Exercise aim. Rewrite the material below from the line that has "Where should I" through the line that has "[x=705, y=15]", changing "dialog" to "window" and leaving everything else untouched.

Input material.
□ □ □ □ □ □ □
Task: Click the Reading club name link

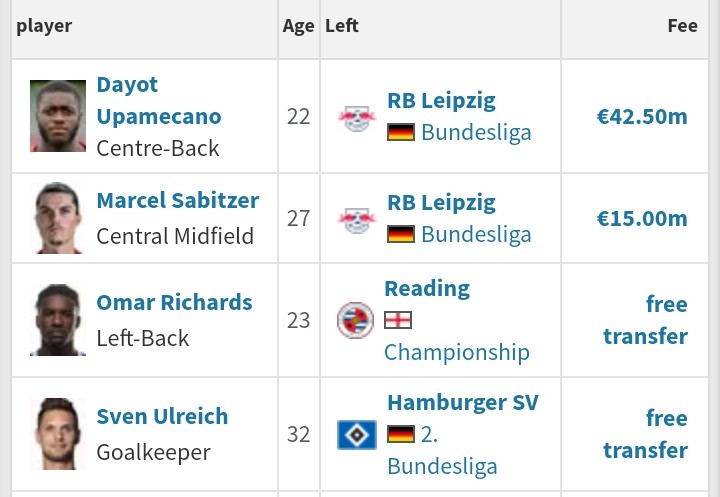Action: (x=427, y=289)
□ □ □ □ □ □ □
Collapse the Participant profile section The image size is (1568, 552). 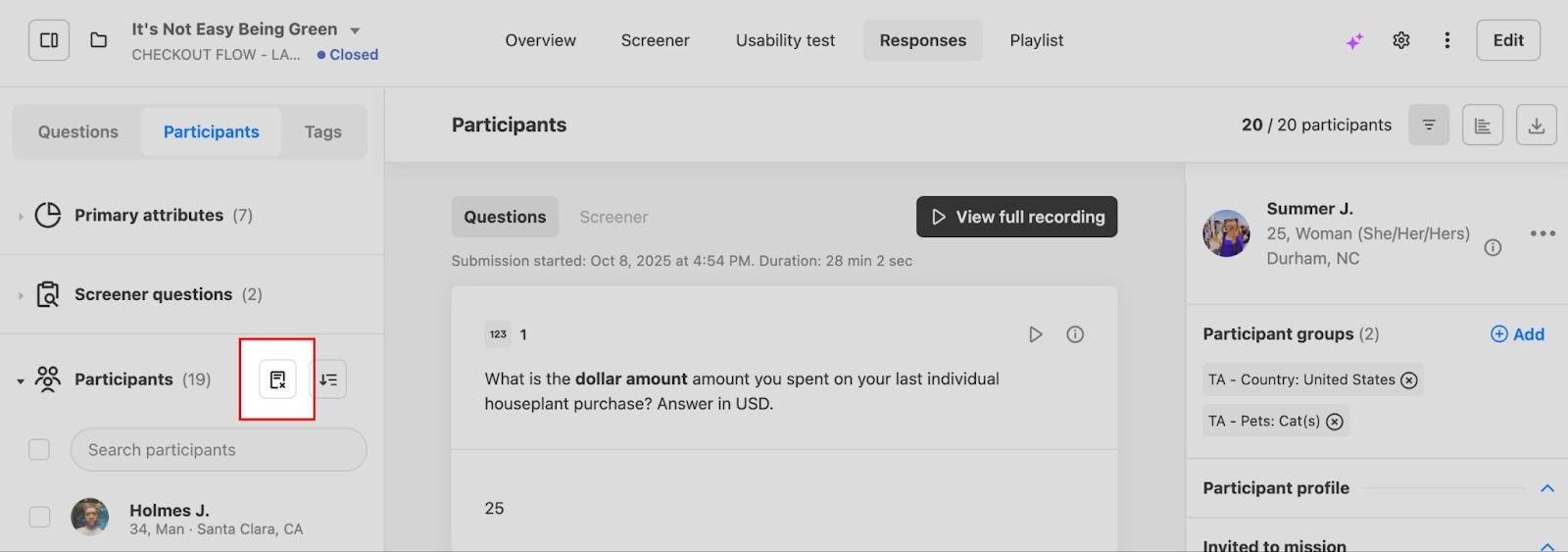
□ □ □ □ □ □ □
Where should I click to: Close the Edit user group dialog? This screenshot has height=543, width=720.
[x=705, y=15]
□ □ □ □ □ □ □
Solution.
Where should I click to: Close the Edit user group window? This screenshot has height=543, width=720.
[x=705, y=15]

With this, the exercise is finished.